■ RECORDS TO PROCESS ■
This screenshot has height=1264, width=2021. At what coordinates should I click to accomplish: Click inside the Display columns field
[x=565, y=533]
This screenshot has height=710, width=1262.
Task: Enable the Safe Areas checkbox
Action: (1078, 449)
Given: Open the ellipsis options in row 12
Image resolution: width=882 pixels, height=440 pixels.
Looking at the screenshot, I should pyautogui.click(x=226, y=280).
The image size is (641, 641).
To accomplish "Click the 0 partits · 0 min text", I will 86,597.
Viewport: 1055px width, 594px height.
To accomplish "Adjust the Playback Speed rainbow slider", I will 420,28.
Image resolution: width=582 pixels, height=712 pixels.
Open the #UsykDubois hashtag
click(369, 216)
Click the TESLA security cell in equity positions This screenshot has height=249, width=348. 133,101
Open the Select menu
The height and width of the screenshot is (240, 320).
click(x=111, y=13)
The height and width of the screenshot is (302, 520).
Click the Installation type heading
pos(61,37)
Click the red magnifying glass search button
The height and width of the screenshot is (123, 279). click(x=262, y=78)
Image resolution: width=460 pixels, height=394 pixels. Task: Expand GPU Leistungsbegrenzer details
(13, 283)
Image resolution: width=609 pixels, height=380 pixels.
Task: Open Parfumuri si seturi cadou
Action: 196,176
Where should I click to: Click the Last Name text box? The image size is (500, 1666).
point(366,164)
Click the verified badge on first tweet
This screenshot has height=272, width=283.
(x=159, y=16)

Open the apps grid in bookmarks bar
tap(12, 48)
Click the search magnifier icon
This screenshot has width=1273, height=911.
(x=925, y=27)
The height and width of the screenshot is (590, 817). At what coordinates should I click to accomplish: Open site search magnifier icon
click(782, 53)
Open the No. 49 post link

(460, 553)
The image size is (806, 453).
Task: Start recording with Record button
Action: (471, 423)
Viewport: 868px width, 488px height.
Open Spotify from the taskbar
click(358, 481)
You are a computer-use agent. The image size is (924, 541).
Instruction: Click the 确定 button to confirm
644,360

■ AIM OF THE EXERCISE ■
Which lines in the entries above run from the line with "Open the apps grid in bookmarks bar" up to and including the line with "click(782, 53)"? Copy them out verbatim.

■ WORKED SOLUTION ■
Open the apps grid in bookmarks bar
tap(12, 48)
Click the search magnifier icon
This screenshot has width=1273, height=911.
(x=925, y=27)
The height and width of the screenshot is (590, 817). At what coordinates should I click to accomplish: Open site search magnifier icon
click(782, 53)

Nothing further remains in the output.